(Items from a dataset)
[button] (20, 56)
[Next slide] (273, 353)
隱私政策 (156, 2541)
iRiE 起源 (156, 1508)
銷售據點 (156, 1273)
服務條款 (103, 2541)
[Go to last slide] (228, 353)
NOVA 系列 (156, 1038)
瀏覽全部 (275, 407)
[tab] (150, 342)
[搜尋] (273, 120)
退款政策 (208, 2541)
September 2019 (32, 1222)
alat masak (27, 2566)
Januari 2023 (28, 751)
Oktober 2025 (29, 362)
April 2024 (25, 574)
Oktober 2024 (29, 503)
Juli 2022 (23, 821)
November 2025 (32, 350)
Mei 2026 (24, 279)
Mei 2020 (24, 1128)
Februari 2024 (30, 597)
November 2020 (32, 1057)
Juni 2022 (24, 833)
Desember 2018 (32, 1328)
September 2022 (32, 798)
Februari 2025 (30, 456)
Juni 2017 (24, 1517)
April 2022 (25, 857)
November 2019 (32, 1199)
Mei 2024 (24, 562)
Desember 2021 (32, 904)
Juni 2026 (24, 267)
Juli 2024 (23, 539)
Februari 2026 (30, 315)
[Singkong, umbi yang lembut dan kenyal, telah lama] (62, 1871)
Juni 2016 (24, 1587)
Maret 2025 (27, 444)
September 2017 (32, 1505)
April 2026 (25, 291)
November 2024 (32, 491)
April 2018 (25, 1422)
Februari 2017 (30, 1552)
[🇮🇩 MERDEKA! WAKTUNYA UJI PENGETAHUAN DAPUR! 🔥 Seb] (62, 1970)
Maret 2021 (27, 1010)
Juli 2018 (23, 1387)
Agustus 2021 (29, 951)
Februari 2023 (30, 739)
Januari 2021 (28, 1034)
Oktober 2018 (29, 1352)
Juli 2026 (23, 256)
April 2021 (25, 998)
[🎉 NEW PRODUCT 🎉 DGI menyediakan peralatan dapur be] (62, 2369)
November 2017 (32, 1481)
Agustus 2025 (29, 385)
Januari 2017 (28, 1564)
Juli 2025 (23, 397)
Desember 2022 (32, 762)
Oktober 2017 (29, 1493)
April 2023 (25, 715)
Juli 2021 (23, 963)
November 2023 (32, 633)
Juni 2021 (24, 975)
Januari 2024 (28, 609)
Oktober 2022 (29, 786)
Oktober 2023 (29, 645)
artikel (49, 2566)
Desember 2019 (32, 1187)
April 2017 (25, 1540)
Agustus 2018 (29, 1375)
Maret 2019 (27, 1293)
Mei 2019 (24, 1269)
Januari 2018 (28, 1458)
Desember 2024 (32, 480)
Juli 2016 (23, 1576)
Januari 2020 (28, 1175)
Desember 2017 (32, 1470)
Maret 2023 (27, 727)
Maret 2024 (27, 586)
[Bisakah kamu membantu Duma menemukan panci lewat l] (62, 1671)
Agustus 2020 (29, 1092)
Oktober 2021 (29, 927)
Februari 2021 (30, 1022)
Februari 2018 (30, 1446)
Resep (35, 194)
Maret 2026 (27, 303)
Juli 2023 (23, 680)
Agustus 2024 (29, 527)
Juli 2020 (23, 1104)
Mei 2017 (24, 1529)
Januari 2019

> **Exercise instructions**:
Starting at the line that contains "artikel (49, 2566)", restate word for word every line through the last one in the records above. Return nothing else.

> **Answer box**:
artikel (49, 2566)
Desember 2019 (32, 1187)
April 2017 (25, 1540)
Agustus 2018 (29, 1375)
Maret 2019 (27, 1293)
Mei 2019 (24, 1269)
Januari 2018 (28, 1458)
Desember 2024 (32, 480)
Juli 2016 (23, 1576)
Januari 2020 (28, 1175)
Desember 2017 (32, 1470)
Maret 2023 (27, 727)
Maret 2024 (27, 586)
[Bisakah kamu membantu Duma menemukan panci lewat l] (62, 1671)
Agustus 2020 (29, 1092)
Oktober 2021 (29, 927)
Februari 2021 (30, 1022)
Februari 2018 (30, 1446)
Resep (35, 194)
Maret 2026 (27, 303)
Juli 2023 (23, 680)
Agustus 2024 (29, 527)
Juli 2020 (23, 1104)
Mei 2017 (24, 1529)
Januari 2019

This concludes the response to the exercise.